The numbers of oil tanker rail cars being shipped in 2019 and projected for 2020 and beyond are truly staggering. That got us to thinking about how long a train would they make and the results were quite interesting.
If all the rail cars carrying crude oil just in 2019, largely from Western Canada, were connected in a single train they would be over 1400 kilometers. That is 50% longer than the distance from Calgary to Vancouver:
- a crude oil rail tanker is 6.1 meters in length
- the distance from Calgary to Vancouver is 972 kilometers
- the distance from Edmonton to Vancouver is 1160 kilometers
- and, yes, that is road / rail distance, not a straight line (aka. ‘as the crow flies’)
- CP Rail should end the year with nearly 100,000 rail cars of crude in 2019
- CN Rail announced they expect to ship 140,000 rail cars of crude in 2019
So in just a year and a half these two rail companies alone could have the equivalent of TWO very large pipelines from Alberta to Vancouver. As you can see in the chart below, these numbers are only increasing.
Certainly not all rail oil tanker cars in Canada are going from Alberta to Vancouver. However, if connect oil tanker trains effectively makes the distance from Edmonton to Vancouver in one year, the next year that same distance could account for all of the oil from Edmonton to the US border and the next year could account for all oil from Alberta to Manitoba. Within 3 years Canada could replace the vast majority of its risky rail transport, with clean, safe buried pipelines.

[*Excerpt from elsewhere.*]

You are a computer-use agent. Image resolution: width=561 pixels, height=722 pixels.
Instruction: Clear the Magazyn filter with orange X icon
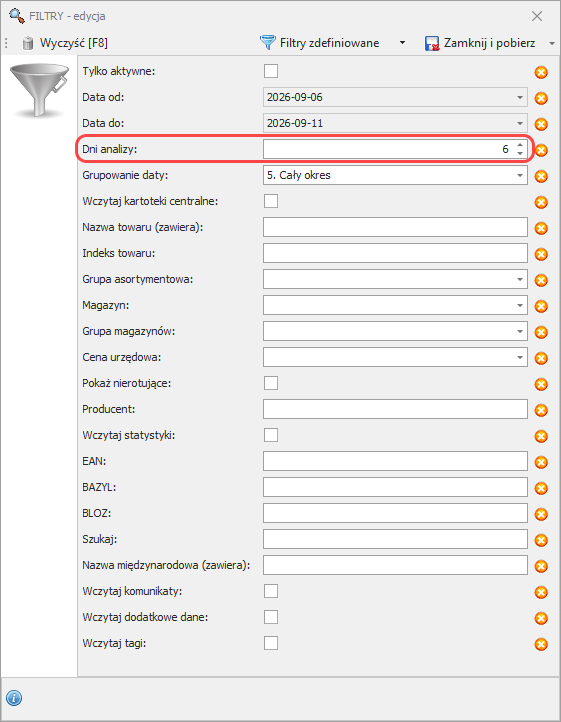click(x=541, y=306)
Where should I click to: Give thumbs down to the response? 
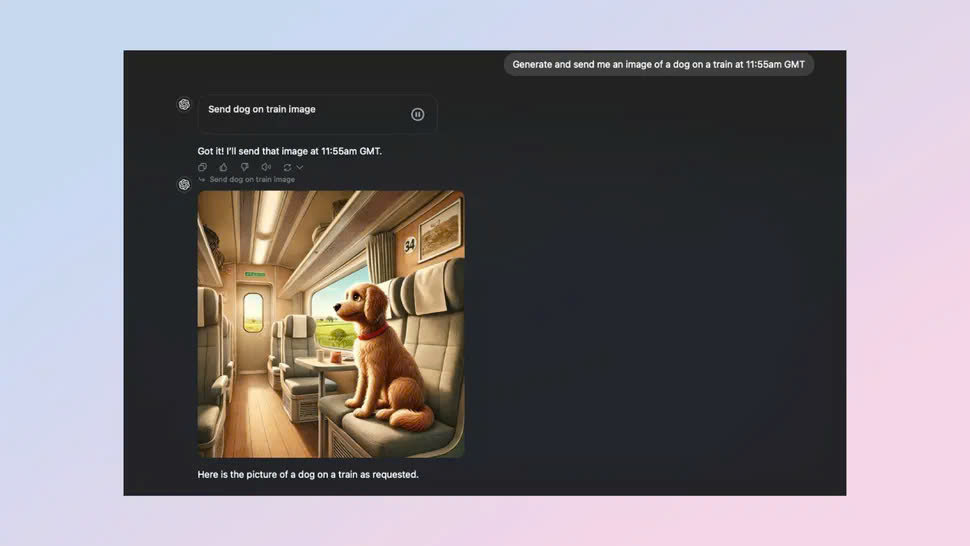244,167
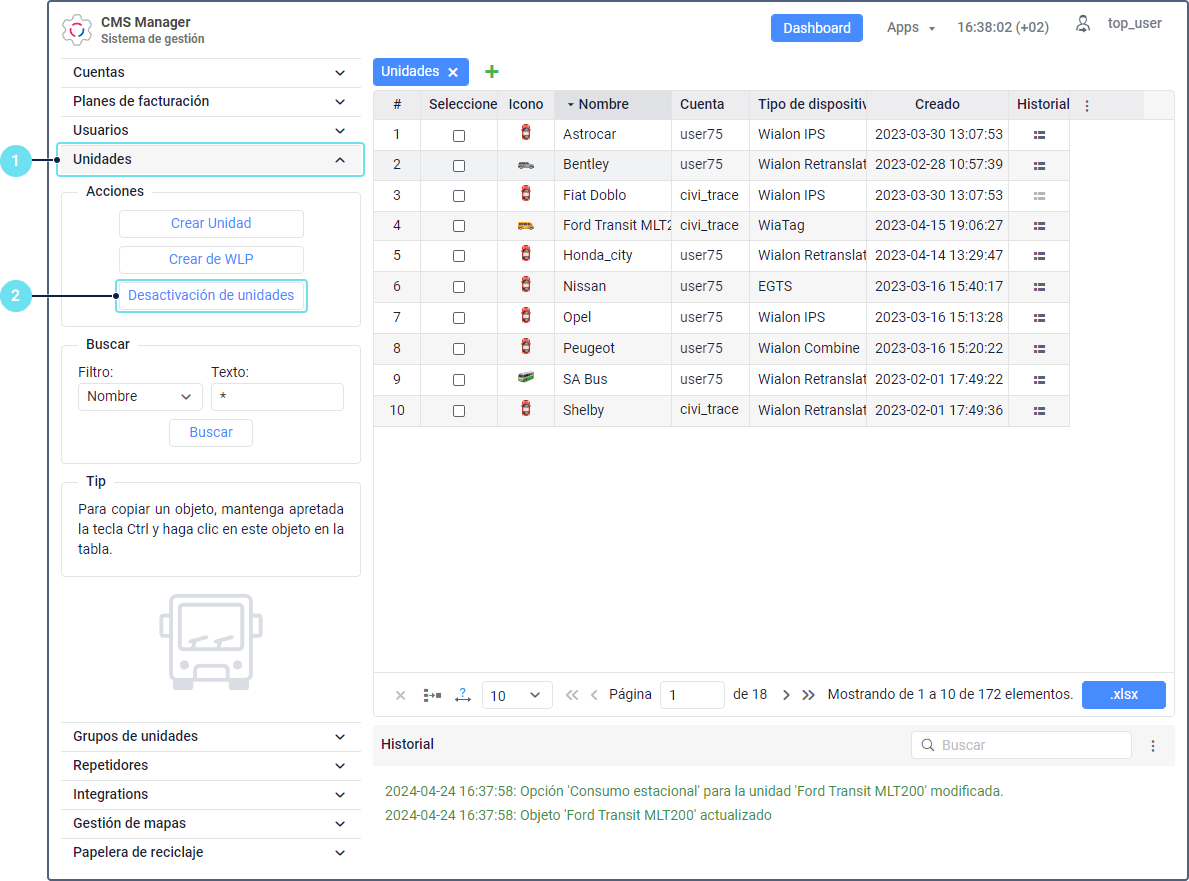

Oil is a global COMMODITY. That means the product is only produced at the level of demand and moves easily from country to country (via tankers, pipelines, trucks, rails…). Every barrel of oil produced responsibly in Alberta, BC or Saskatchewan REPLACES a barrel produced irresponsibly in Russia, Venezuela, or Nigeria.
No-one wants more environmental damage so it just makes sense to produce more in Canada and transport to other countries responsibly using a method that is about 4 times safer (and certainly quieter, prettier, and cheaper) than rail, buried pipelines.